An Adoptee’s Perspective: Written in January, 2013

Author: Rebecca Tillou

The baby was taken into a foster home in Ridgewood, New Jersey and stayed there for a month.  On February 9, 1980 in Ellicott City, Maryland, the Kulak family received a phone call from an adoption agency.  There was a baby girl waiting to become part of a family and showered with love.  On February 14, 1980, commonly known as Valentine’s Day, that baby girl became part of the Kulak family.  That baby girl was me.

At the age of 4, I gained an understanding that my adoptive mom Debbie Kulak did not give birth to me, but the Kulak’s were still my family.  The middle school years were when I began to question who I was, and who my birth parents were.  I didn’t spend a lot of time thinking about being adopted, but certain events triggered questions.  My birthday and Valentine’s Day were two days that I was very thankful for my family, but hints of wonder and sadness would enter my mind.  I would wonder, “Does my birth mom think of me on these days?  What is she doing now?  Why did she give me away? If I weren’t adopted, how would my life be different?  ”

As major events have happened in my life, these questions have been in the forefront and have become more prominent as I have gotten older. At my school graduations and at my wedding, I couldn’t help but wonder what my birth mom would think.  

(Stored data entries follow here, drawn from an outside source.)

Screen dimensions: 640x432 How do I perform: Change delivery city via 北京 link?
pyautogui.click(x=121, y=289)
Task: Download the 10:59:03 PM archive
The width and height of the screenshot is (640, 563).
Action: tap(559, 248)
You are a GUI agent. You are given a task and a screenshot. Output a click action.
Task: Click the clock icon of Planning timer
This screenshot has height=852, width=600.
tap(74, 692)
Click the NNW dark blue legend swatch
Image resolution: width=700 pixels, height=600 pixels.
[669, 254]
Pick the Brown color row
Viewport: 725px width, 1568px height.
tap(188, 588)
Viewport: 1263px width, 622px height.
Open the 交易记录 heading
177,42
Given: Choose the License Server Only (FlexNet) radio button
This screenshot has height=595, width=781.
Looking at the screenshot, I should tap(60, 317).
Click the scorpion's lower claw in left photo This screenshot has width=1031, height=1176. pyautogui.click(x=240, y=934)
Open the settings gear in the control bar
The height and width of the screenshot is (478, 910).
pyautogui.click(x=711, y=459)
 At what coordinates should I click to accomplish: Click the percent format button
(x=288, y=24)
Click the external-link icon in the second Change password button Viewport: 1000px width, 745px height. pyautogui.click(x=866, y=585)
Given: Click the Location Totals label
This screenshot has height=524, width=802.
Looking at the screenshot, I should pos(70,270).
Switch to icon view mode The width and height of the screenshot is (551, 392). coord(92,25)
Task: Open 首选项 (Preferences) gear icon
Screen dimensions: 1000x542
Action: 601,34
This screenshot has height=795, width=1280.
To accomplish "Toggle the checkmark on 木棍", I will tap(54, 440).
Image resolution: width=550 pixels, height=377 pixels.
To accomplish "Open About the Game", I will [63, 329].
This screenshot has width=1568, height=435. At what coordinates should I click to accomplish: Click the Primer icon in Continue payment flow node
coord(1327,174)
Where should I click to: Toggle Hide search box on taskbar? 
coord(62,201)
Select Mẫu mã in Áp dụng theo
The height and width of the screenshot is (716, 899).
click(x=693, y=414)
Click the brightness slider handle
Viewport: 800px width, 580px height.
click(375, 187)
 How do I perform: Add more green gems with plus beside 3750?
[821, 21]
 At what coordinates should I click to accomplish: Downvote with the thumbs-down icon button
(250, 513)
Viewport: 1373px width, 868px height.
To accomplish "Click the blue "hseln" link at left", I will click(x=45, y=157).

I have had conversations with people that don’t understand why these thoughts are so prevalent in my mind since I was adopted at such a young age.  No matter what age you are adopted, the facts remain the same: Your birth mother made a choice to give you up.  You may know why, you may not.  If you don’t know, you may wonder your whole life.  In some cases, as in mine, you don’t know your medical history, who your biological family is, or where you got your physical traits from.  I feel like a puzzle with pieces missing.

My two young sons are the only two genetic ties I have ever identified with.  One day, maybe I will discover genetic ties to my birth family.  Until that day, I will be thankful for the wonderful family I was adopted into, and the selfless choice my birth mom made in the early hours of January 12, 1980.